:: GIVEN ENTRIES
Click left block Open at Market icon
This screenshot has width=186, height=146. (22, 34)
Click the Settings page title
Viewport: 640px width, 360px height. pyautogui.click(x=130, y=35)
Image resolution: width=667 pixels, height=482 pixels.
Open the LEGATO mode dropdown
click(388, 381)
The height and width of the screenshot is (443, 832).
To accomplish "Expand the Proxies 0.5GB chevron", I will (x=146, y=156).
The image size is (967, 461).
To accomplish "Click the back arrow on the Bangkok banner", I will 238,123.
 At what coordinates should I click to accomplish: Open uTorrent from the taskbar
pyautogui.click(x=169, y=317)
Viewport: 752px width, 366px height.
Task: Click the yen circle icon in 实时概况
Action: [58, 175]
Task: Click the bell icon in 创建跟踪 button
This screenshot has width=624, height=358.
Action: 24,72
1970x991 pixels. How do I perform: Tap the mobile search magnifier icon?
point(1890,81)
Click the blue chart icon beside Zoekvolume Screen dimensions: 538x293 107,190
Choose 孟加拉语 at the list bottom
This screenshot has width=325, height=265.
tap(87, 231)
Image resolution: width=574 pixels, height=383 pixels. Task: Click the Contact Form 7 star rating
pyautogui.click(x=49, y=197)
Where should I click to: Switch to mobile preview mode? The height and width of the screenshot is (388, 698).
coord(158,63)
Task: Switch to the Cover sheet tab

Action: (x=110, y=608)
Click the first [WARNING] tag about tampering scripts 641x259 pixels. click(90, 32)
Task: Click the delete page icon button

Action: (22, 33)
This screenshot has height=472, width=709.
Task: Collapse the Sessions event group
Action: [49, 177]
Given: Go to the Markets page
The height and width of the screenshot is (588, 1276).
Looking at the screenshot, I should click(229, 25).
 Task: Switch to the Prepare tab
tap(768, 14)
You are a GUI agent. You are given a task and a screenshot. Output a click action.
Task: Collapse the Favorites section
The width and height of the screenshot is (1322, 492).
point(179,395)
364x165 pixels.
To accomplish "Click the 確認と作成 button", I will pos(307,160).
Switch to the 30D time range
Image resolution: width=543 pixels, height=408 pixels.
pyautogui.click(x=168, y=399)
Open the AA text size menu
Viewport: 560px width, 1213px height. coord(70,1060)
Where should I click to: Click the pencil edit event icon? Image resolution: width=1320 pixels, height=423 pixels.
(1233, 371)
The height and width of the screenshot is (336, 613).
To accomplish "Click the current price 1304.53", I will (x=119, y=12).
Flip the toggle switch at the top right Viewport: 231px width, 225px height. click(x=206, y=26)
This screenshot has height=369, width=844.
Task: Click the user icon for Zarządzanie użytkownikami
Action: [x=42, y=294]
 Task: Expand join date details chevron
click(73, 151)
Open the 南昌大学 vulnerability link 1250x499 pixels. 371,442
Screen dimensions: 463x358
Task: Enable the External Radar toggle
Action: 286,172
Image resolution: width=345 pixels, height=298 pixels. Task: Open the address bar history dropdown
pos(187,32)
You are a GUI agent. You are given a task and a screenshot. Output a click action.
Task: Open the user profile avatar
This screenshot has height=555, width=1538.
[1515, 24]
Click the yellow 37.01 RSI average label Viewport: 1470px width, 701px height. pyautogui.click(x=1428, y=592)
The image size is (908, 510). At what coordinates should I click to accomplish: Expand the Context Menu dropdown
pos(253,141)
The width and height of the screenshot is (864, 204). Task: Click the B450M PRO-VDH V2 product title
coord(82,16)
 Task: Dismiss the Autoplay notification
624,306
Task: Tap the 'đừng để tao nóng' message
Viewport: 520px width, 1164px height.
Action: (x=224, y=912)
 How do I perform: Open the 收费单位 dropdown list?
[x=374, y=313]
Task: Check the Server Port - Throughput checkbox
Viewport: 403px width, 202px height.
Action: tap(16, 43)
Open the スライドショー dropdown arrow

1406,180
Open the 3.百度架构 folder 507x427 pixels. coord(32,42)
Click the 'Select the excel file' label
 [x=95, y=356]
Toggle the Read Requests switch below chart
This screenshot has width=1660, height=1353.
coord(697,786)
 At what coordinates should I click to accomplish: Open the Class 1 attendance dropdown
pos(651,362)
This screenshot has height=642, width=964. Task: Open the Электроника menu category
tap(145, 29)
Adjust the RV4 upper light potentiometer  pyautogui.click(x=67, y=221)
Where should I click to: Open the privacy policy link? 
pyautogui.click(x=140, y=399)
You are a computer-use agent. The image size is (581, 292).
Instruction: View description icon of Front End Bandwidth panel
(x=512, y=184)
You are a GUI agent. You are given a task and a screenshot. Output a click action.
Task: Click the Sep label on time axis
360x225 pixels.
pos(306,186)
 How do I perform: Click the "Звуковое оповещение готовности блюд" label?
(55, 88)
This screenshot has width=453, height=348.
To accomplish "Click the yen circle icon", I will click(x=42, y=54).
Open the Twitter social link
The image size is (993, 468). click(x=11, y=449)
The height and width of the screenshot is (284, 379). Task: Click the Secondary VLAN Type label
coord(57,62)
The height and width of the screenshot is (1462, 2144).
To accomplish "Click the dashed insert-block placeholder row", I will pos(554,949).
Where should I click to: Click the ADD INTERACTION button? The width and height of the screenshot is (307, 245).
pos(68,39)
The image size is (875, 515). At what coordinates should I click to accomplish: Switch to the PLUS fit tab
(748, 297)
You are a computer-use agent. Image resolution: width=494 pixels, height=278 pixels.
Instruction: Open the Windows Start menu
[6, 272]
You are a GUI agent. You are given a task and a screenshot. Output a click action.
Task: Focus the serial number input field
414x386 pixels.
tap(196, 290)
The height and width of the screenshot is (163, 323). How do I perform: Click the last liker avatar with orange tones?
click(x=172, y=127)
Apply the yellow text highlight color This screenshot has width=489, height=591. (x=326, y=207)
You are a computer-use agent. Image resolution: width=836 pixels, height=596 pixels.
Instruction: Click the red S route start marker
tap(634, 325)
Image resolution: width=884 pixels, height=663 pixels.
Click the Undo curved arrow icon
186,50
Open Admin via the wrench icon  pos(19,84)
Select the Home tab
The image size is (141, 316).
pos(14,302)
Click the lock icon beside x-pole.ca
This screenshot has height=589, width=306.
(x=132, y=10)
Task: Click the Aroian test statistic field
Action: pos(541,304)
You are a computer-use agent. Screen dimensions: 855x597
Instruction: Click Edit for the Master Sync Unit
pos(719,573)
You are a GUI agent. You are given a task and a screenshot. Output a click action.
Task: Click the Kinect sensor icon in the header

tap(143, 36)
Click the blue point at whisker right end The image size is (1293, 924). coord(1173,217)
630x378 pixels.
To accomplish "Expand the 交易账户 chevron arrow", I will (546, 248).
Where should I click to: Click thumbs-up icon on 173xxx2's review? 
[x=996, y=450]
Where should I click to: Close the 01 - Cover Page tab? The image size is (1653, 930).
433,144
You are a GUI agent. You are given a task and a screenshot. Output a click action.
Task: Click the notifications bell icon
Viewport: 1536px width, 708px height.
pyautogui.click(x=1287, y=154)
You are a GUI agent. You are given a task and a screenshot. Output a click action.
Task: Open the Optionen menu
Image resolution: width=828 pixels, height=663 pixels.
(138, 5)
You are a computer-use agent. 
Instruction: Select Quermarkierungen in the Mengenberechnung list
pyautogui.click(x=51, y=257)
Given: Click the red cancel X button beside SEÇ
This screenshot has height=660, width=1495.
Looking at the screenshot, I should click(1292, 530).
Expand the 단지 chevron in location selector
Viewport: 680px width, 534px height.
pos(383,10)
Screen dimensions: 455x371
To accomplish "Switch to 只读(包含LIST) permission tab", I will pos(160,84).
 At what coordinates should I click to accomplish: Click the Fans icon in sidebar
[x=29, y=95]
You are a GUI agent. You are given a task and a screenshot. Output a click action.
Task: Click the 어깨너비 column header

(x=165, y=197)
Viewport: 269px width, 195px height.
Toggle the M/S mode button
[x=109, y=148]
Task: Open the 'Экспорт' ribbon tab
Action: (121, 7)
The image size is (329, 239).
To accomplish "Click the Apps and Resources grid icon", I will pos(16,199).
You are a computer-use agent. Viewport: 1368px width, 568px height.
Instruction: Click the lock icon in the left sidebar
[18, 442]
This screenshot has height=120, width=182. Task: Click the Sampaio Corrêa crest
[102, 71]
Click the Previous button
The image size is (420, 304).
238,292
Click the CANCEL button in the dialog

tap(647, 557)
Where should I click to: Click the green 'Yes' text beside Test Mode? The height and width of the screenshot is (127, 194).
::::
■ EXERCISE DESCRIPTION
Please render the lines above, from the first one through the one containing "I will pos(307,160).", as a Markdown table with the columns Row and Text. Number each row and omit blank lines.

■ CORRECT ANSWER
| Row | Text |
|---|---|
| 1 | Click left block Open at Market icon |
| 2 | This screenshot has width=186, height=146. (22, 34) |
| 3 | Click the Settings page title |
| 4 | Viewport: 640px width, 360px height. pyautogui.click(x=130, y=35) |
| 5 | Image resolution: width=667 pixels, height=482 pixels. |
| 6 | Open the LEGATO mode dropdown |
| 7 | click(388, 381) |
| 8 | The height and width of the screenshot is (443, 832). |
| 9 | To accomplish "Expand the Proxies 0.5GB chevron", I will (x=146, y=156). |
| 10 | The image size is (967, 461). |
| 11 | To accomplish "Click the back arrow on the Bangkok banner", I will 238,123. |
| 12 |  At what coordinates should I click to accomplish: Open uTorrent from the taskbar |
| 13 | pyautogui.click(x=169, y=317) |
| 14 | Viewport: 752px width, 366px height. |
| 15 | Task: Click the yen circle icon in 实时概况 |
| 16 | Action: [58, 175] |
| 17 | Task: Click the bell icon in 创建跟踪 button |
| 18 | This screenshot has width=624, height=358. |
| 19 | Action: 24,72 |
| 20 | 1970x991 pixels. How do I perform: Tap the mobile search magnifier icon? |
| 21 | point(1890,81) |
| 22 | Click the blue chart icon beside Zoekvolume Screen dimensions: 538x293 107,190 |
| 23 | Choose 孟加拉语 at the list bottom |
| 24 | This screenshot has width=325, height=265. |
| 25 | tap(87, 231) |
| 26 | Image resolution: width=574 pixels, height=383 pixels. Task: Click the Contact Form 7 star rating |
| 27 | pyautogui.click(x=49, y=197) |
| 28 | Where should I click to: Switch to mobile preview mode? The height and width of the screenshot is (388, 698). |
| 29 | coord(158,63) |
| 30 | Task: Switch to the Cover sheet tab |
| 31 | Action: (x=110, y=608) |
| 32 | Click the first [WARNING] tag about tampering scripts 641x259 pixels. click(90, 32) |
| 33 | Task: Click the delete page icon button |
| 34 | Action: (22, 33) |
| 35 | This screenshot has height=472, width=709. |
| 36 | Task: Collapse the Sessions event group |
| 37 | Action: [49, 177] |
| 38 | Given: Go to the Markets page |
| 39 | The height and width of the screenshot is (588, 1276). |
| 40 | Looking at the screenshot, I should click(229, 25). |
| 41 |  Task: Switch to the Prepare tab |
| 42 | tap(768, 14) |
| 43 | You are a GUI agent. You are given a task and a screenshot. Output a click action. |
| 44 | Task: Collapse the Favorites section |
| 45 | The width and height of the screenshot is (1322, 492). |
| 46 | point(179,395) |
| 47 | 364x165 pixels. |
| 48 | To accomplish "Click the 確認と作成 button", I will pos(307,160). |